This week our message is for all the women (ex-pats, common-law/same sex couples) who have "non-typical" financial concerns living here in the UK.
There's no doubt about it, navigating the tax landscape in the UK as an Expat, Non-Domiciled individual, or part of a Same-sex partnership is challenging. At different phases of life in the UK, the tax rules suddenly shift, making non-typical individuals more vulnerable to tax complexity. Understanding when these tax changes happen can help you plan ahead to be financially prudent, and NOT run afoul of the HMRC or its equivalent abroad.
This is one area were we STRONGLY recommend you don't just rely on word of mouth and SEEK PROFESSIONAL ADVICE. (Please.
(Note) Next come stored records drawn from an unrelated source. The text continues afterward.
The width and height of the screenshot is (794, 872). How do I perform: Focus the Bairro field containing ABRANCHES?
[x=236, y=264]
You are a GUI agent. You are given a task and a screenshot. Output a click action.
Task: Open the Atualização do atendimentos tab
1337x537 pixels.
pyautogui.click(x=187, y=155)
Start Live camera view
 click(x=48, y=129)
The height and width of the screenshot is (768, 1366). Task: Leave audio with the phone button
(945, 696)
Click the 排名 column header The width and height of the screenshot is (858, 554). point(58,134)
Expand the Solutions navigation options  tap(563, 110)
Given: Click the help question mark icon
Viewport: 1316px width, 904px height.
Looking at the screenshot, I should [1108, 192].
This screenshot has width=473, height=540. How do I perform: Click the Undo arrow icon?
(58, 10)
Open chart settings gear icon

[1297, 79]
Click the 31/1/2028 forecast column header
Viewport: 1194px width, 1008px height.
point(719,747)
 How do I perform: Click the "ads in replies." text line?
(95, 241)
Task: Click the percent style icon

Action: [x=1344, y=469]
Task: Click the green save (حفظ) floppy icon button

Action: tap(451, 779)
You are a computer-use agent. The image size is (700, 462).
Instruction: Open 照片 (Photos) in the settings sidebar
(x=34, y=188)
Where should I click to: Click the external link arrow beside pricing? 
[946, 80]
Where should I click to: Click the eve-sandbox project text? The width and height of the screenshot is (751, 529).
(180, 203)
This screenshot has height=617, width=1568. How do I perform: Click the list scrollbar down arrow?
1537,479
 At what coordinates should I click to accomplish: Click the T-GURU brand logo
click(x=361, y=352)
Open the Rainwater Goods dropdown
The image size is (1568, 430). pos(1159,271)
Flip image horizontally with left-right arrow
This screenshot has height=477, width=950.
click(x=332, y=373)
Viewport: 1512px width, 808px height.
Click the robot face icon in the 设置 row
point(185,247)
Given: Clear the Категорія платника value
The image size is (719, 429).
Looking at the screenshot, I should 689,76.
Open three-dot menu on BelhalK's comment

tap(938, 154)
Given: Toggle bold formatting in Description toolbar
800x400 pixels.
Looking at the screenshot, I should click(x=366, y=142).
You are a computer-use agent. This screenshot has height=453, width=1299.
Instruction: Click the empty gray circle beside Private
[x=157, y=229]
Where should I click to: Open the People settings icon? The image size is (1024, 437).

For your own sanity.)
Below are the key takeaways from London 2016 Forum breakout discussion on “Overcoming Financial & Legal Challenges for Non-typical Partners” led by Tor Flonaes of Maseco Private Wealth.
New UK tax changes make it harder to keep offshore money off the tax grid. For example, effective April 2017, HMRC will levy tax on your worldwide assets and your global income if you have been resident in the UK for more than 15 out of 20 years. With this new change, individuals are also exposed to inheritance tax on worldwide assets as opposed to just assets based in the UK. Be careful if only one spouse is domiciled and the other is not - special provision must be made for transfers between spouses to not bring about a tax charge.
Americans: Get a US/UK accountant who can take care of tax filings for both. Being an American abroad is especially complicated as the US mandates global taxation on citizens even when living abroad. Having someone who understands both the US and UK tax rules is critical for reliable advice before making financial transactions and considering the timing of US and UK tax years (e.g. you can potentially have favorable tax treatment filing gains in one country first, and then the other).
UK Common-Law Couples: Did you know?
- If you're married, WITHOUT children: whole estate passes to spouse outright
- If you're married, WITH children: spouse receives half of the estate, children receive remaining 50%
- If you're not legally married, WITH children: entire estate passes to children, surviving partner has no entitlement
Ultimately, ask around (including on our Facebook page) to find recommended professionals for advice if you are not sure of your domicile/tax situation. Sites such as VouchedFor and Unbiased can also be useful resources in beginning your search for the right specialist advisor(s).
(*NOTE: We have no relationship whatsoever with VouchedFor or Unbiased. They are simply mentioned here as a possible source of useful information.)